I apologize to the community for my failure. I just don’t have the capacity
to write code for a renderer yet. However, I will continue to maintain the
branch (handling merges and so forth), and perhaps commit things when I can
find time (school has just started for me). I do that in the hope that
Brecht will be able to use the branch to complete deformation motion blur
with little work in the future.
Once again, I am sorry for my failure. Thank you all for the great summer.

I was reading every week the reports from Gavin and I kinda feel it was going to end this way. I really appreciate the effort (if you ever read this Gavin) and don’t get discouraged, you might have failed GSOC but from failures you learn the most.

On the other hand while reading the struggles in the reports or weeks without almost no progress I honestly felt that maybe the election of the student wasn’t correct. Maybe there were no other talents out there, but with only 2 small commits and just 20 years with little experience, 3 months don’t seem enough to get a project finished.

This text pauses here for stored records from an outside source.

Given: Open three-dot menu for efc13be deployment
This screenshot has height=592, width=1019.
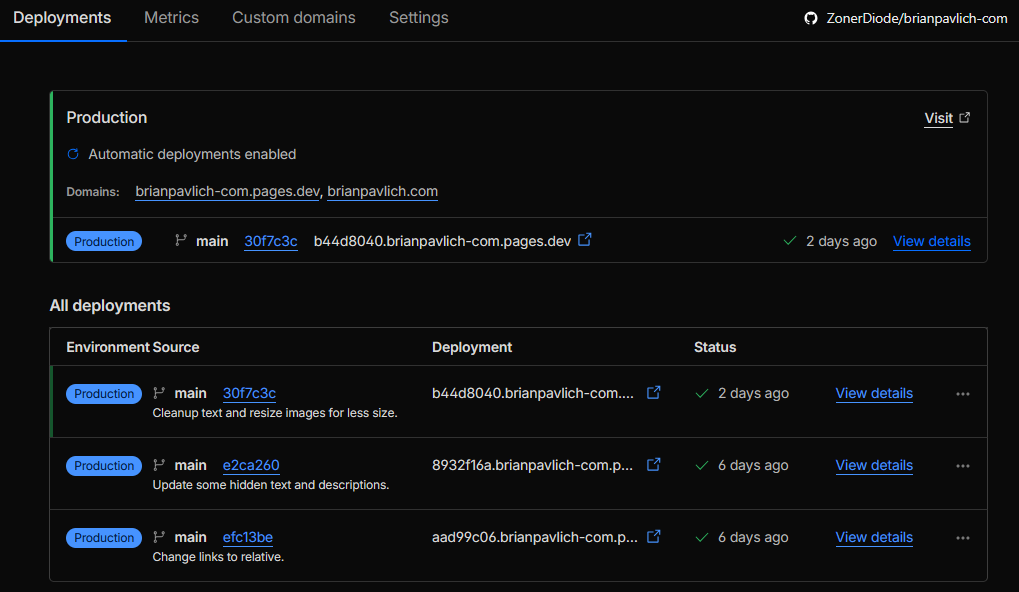Looking at the screenshot, I should tap(962, 538).
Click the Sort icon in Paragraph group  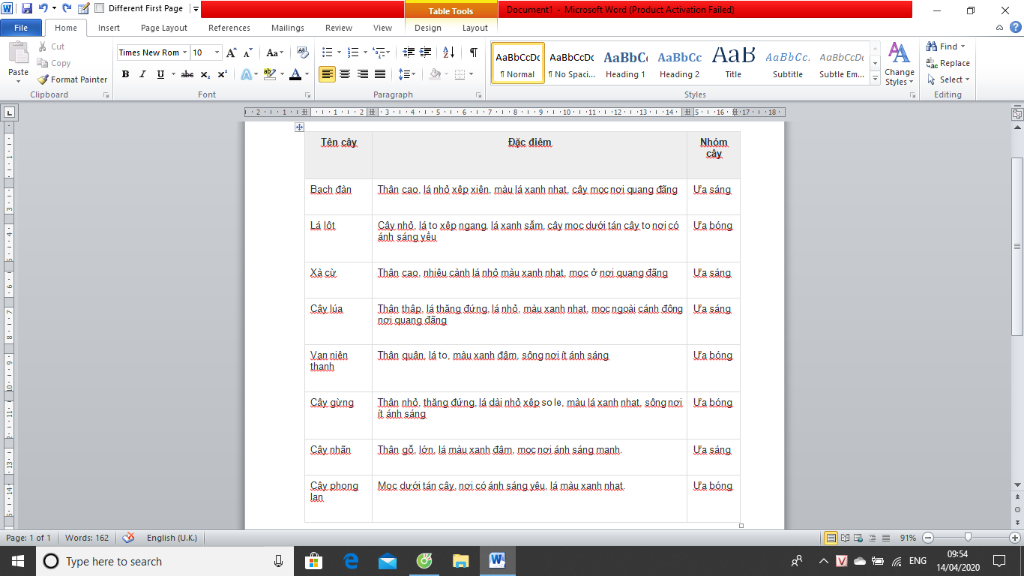pos(449,52)
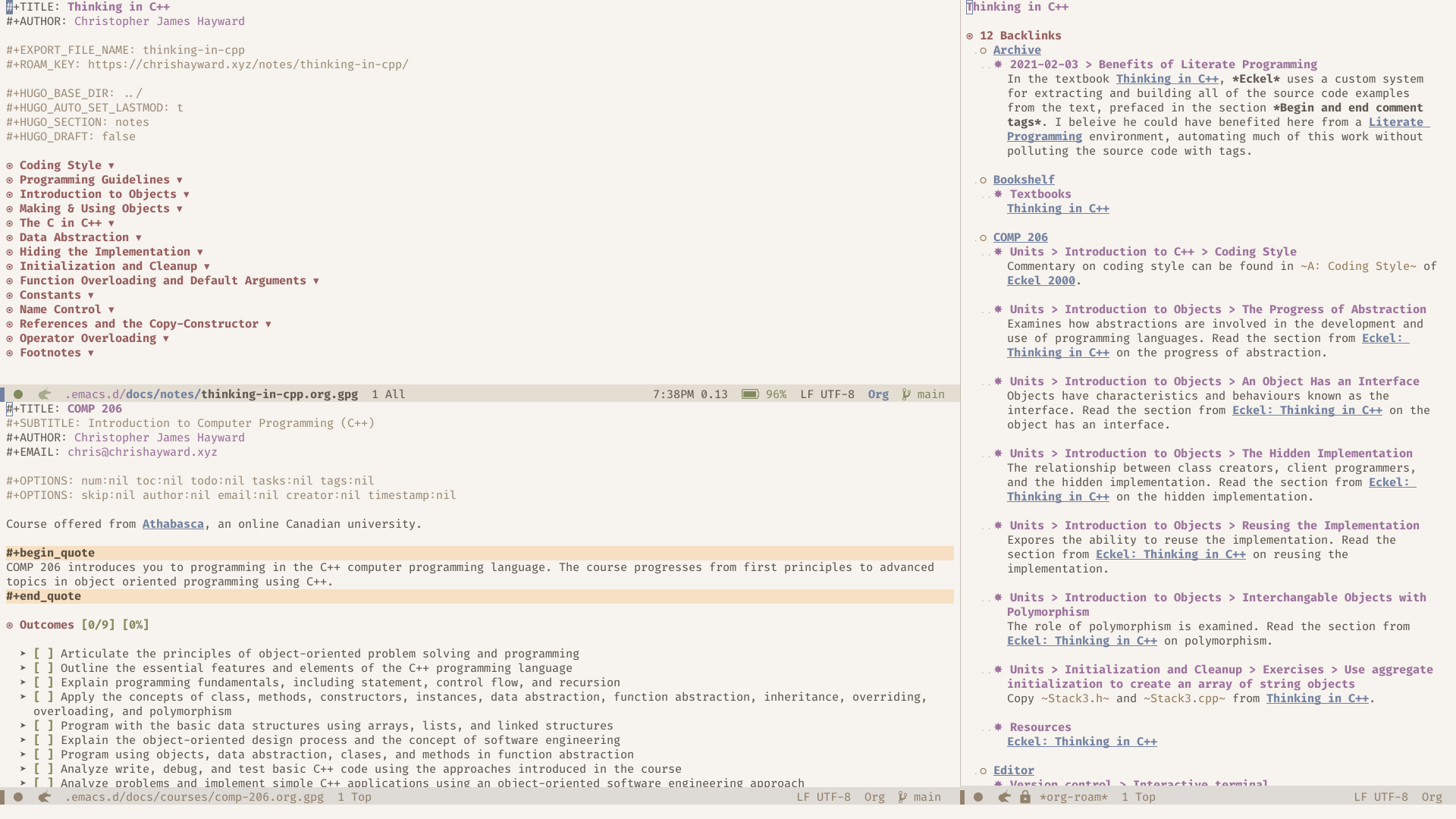Open the Archive backlink section
The width and height of the screenshot is (1456, 819).
[1017, 49]
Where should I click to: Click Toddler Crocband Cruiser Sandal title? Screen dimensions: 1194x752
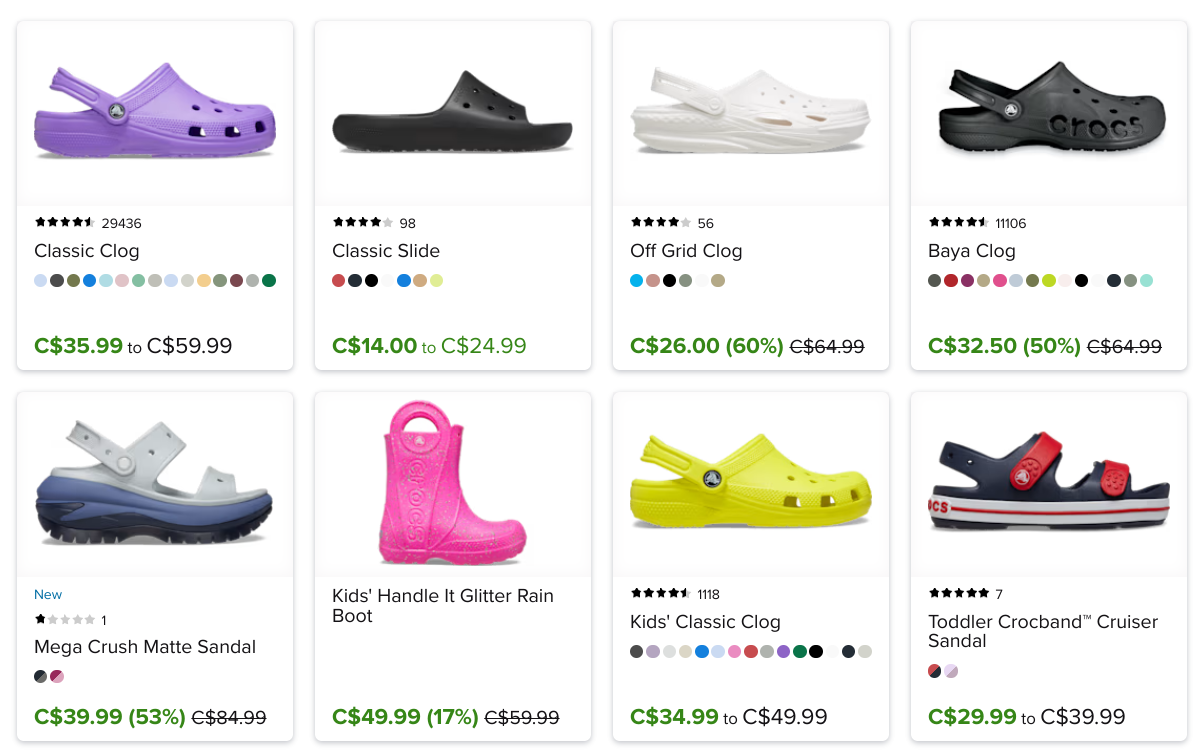pyautogui.click(x=1042, y=631)
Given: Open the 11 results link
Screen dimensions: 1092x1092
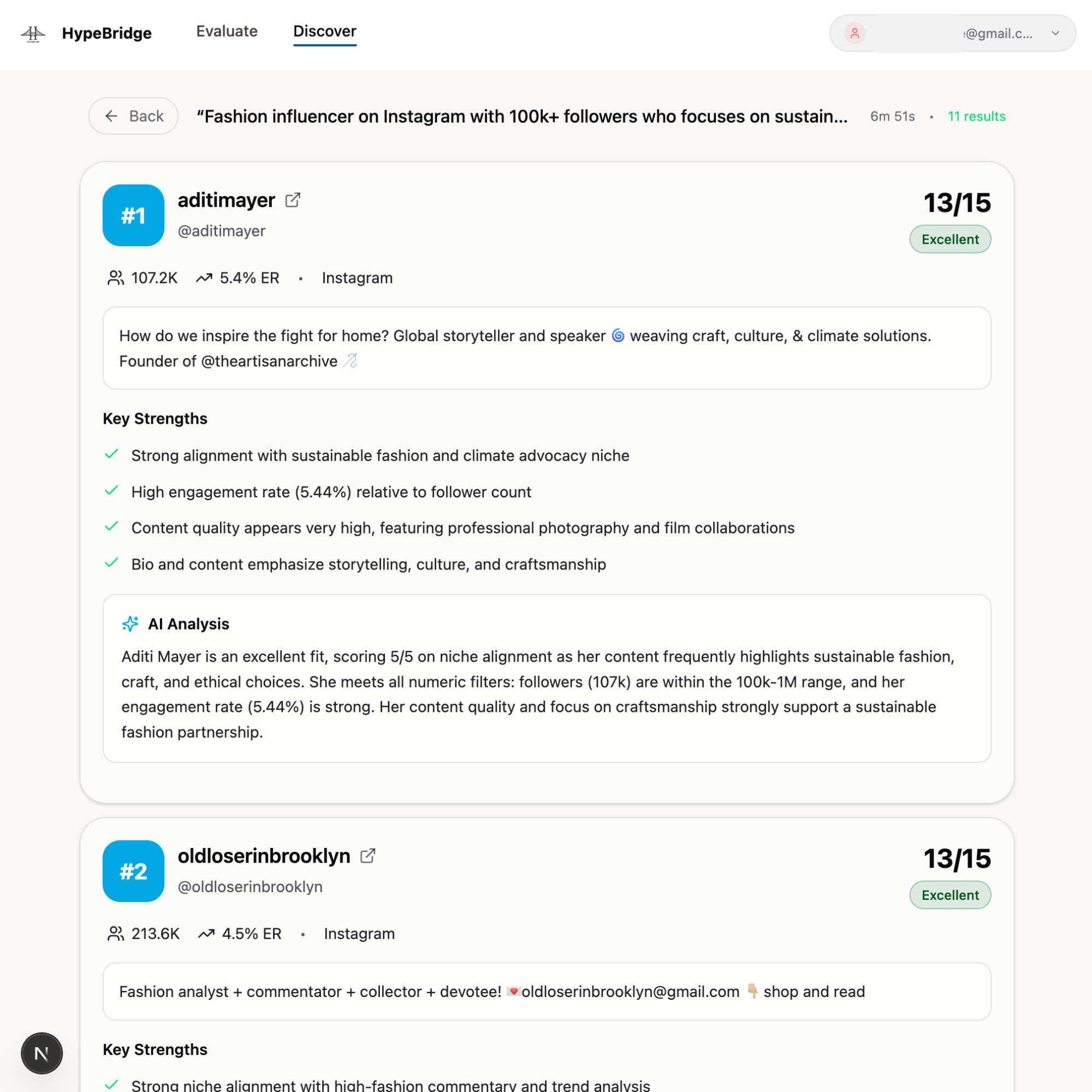Looking at the screenshot, I should click(x=977, y=116).
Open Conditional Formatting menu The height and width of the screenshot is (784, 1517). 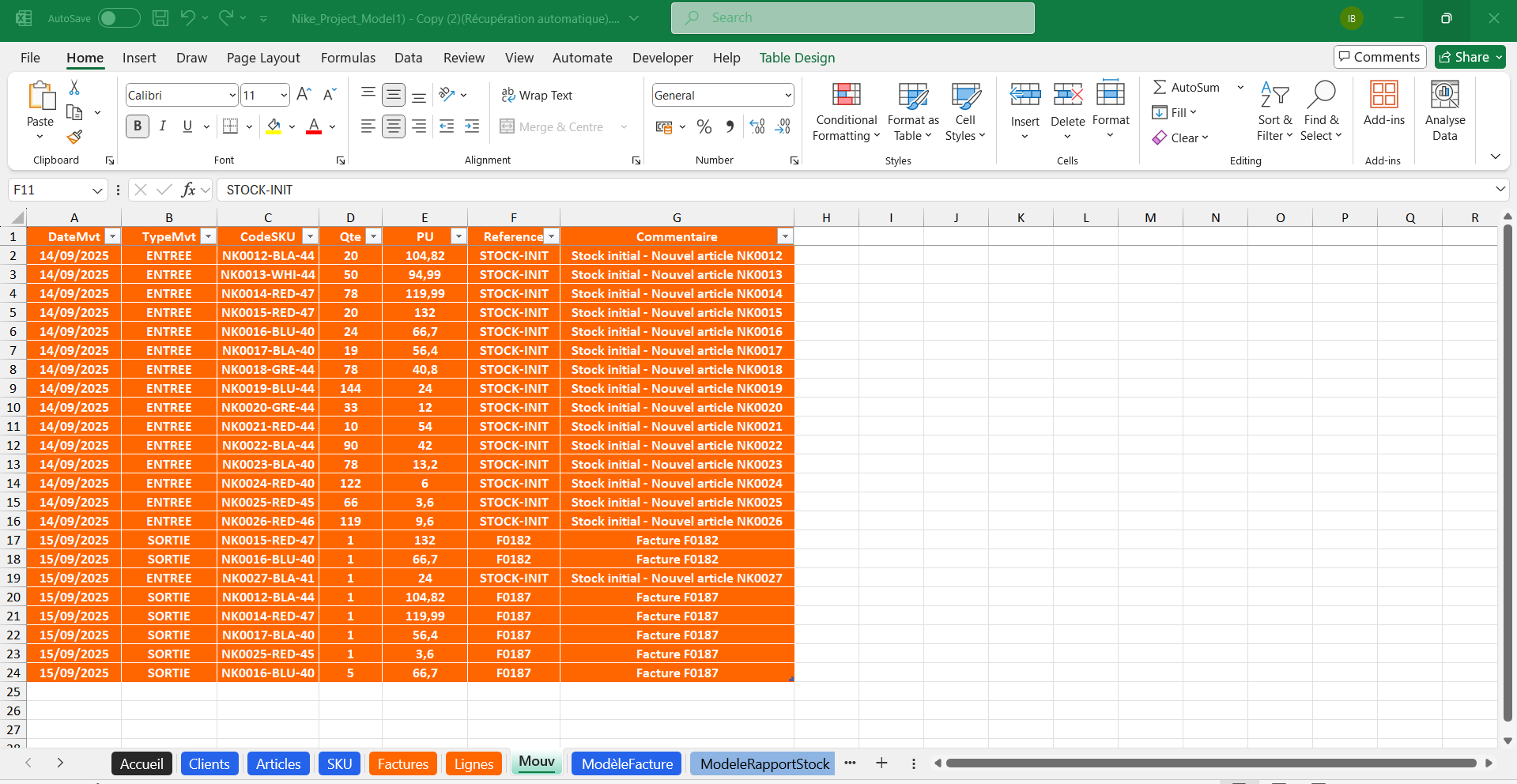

Anyway, I’m very excited that Brecht is taking over the project :smiley:

Yep, I was in communication with him last week asking about build issues and he let me know about this. It’s both good news and bad news. :-\

Hopefully with Thomas working on Volumetric and Lukas coming in to help out with bug fixing, it should give Brecht more time to whip it into shape.

Lukas has already been working as a paid developer for a week now (with his area right now being in the vein of fixing some tricky issues with the node system)

And Thomas has already started working on the volume code, so I guess for Cycles it just leaves deformation blur, rendertime displacement, and baking as far as major features go (then we get to the fun stuff of smaller todos and optimization work).

Awesome! Great job. Did you render the DOF in camera? If so, you should try rendering without it. DOF and Motion blur are both camera effect and it’s going to slow each other down.